> [Objective]: Set down every line of the entries below, word for word, from the line containing "You are a computer-use" through the end of the entries. Leave the pictures out of your answer.

(Pointing data for screenshots)
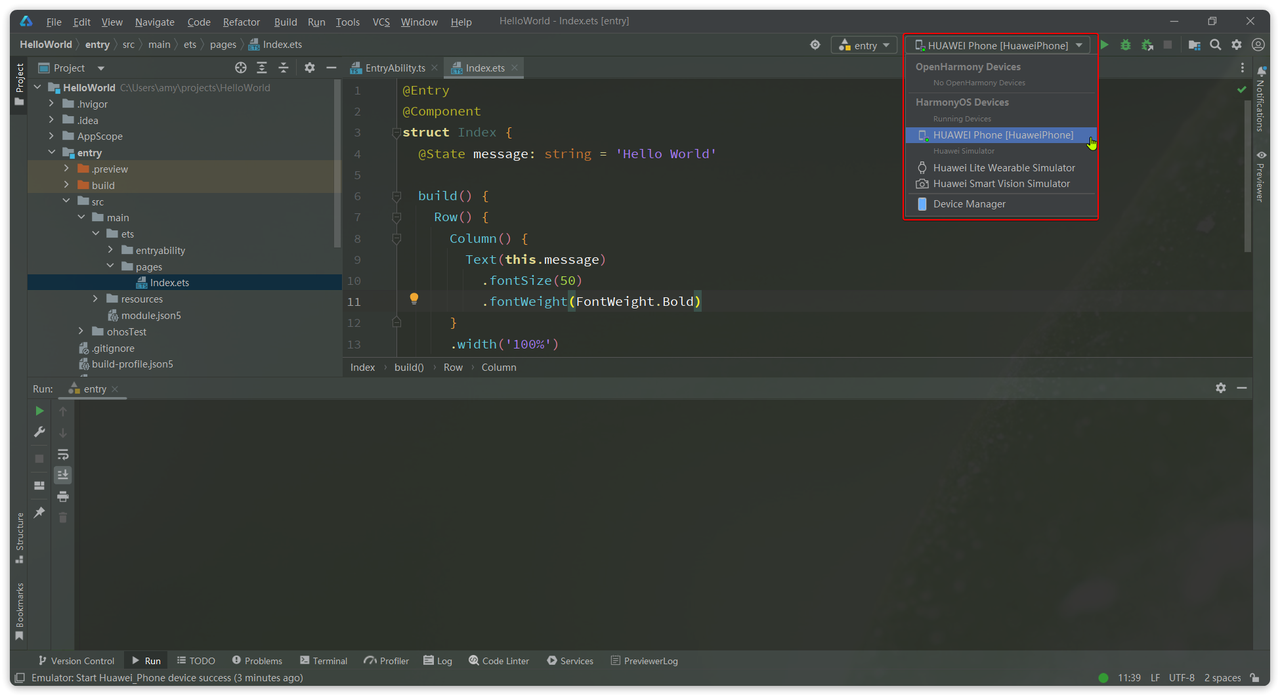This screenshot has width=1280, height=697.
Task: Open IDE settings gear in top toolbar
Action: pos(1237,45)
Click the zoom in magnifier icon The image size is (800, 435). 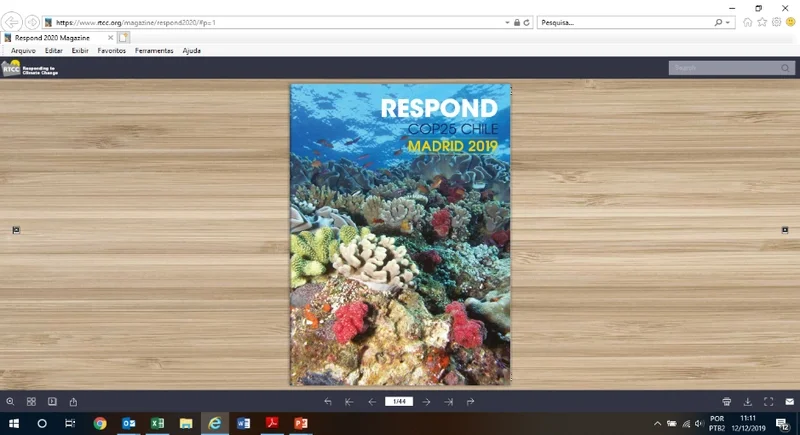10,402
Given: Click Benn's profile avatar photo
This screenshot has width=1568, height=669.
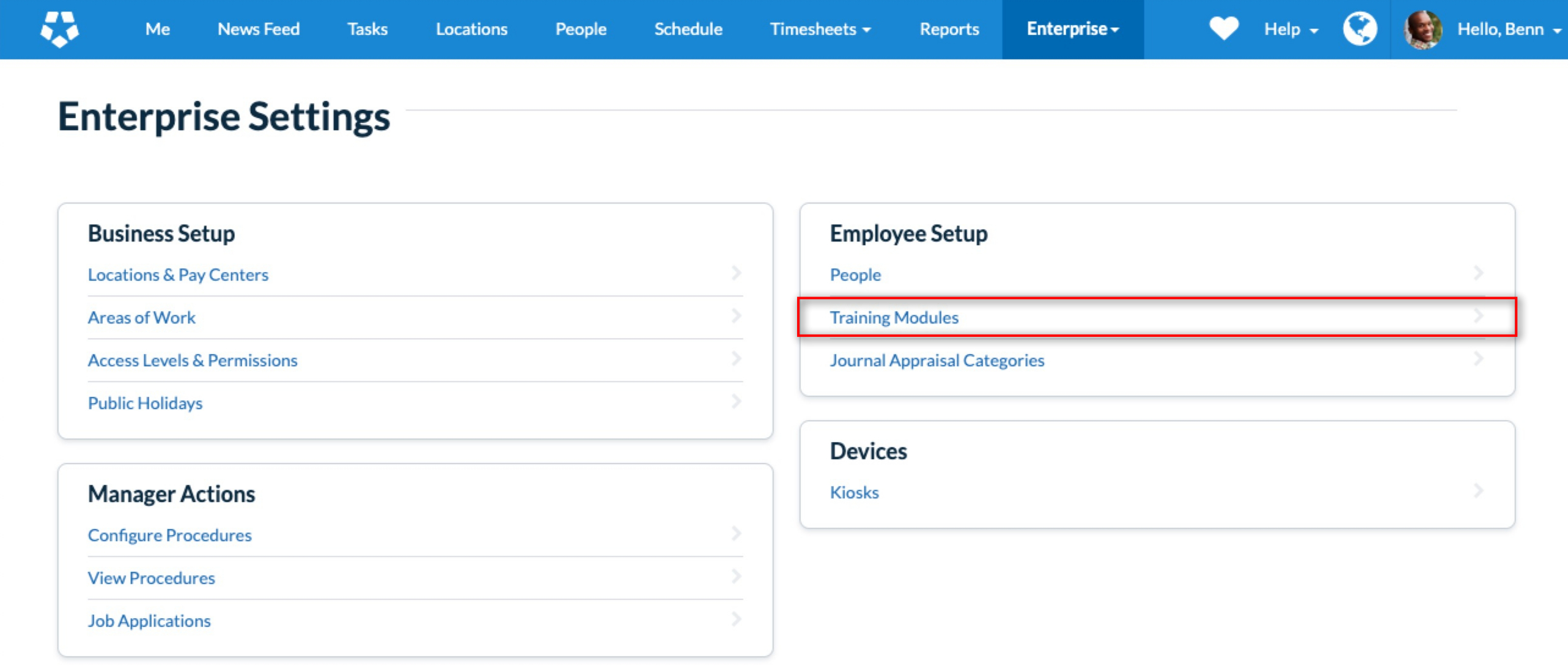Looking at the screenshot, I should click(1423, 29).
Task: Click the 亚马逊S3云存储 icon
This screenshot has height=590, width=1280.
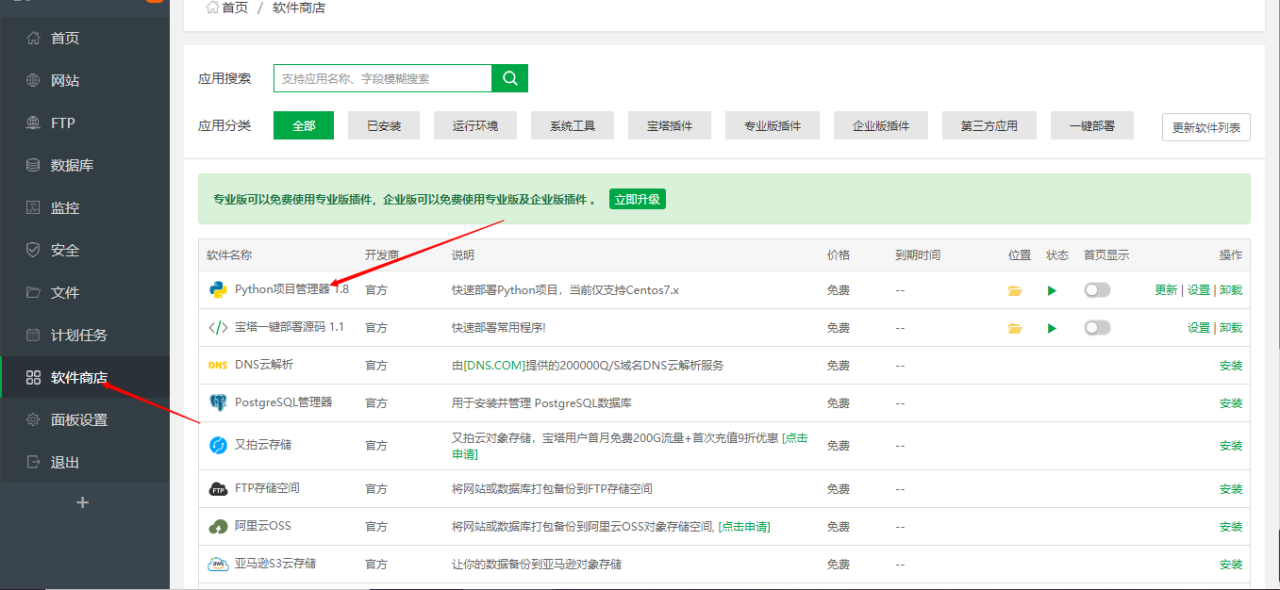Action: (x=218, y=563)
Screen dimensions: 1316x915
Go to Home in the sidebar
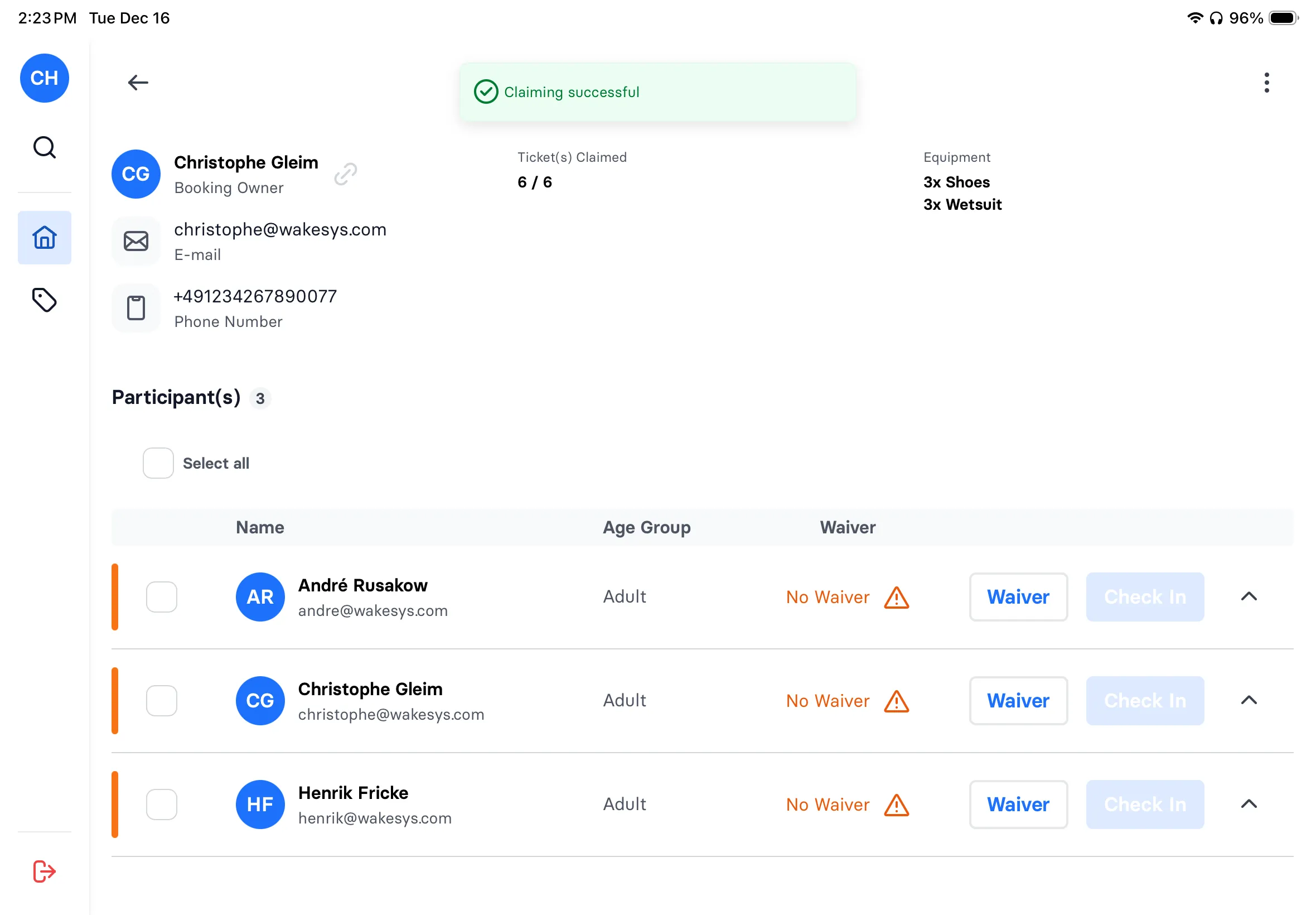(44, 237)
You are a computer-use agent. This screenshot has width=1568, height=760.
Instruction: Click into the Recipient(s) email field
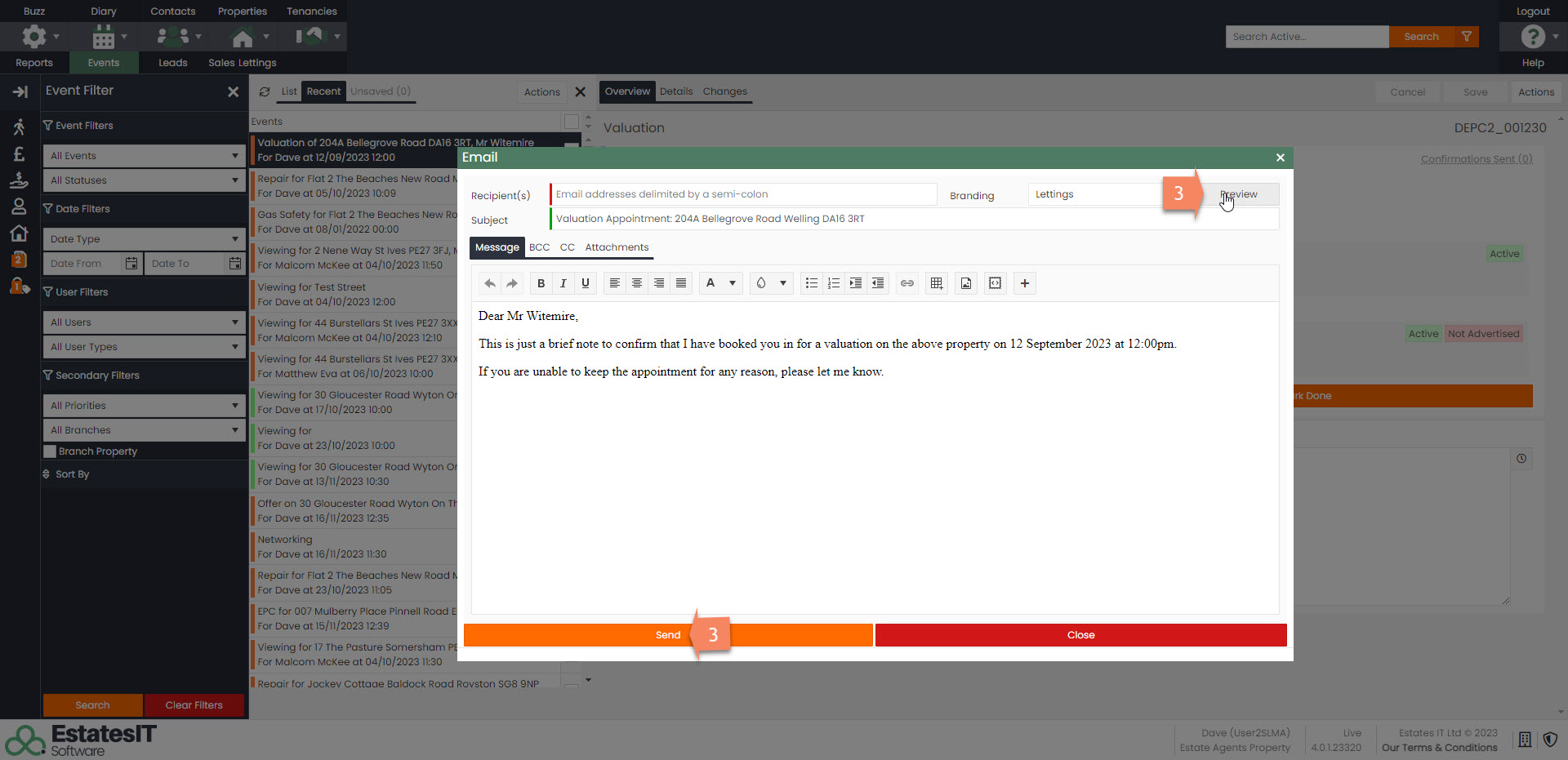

> [Task response]:
You are a computer-use agent. This screenshot has width=1568, height=760.
Instruction: Click into the Recipient(s) email field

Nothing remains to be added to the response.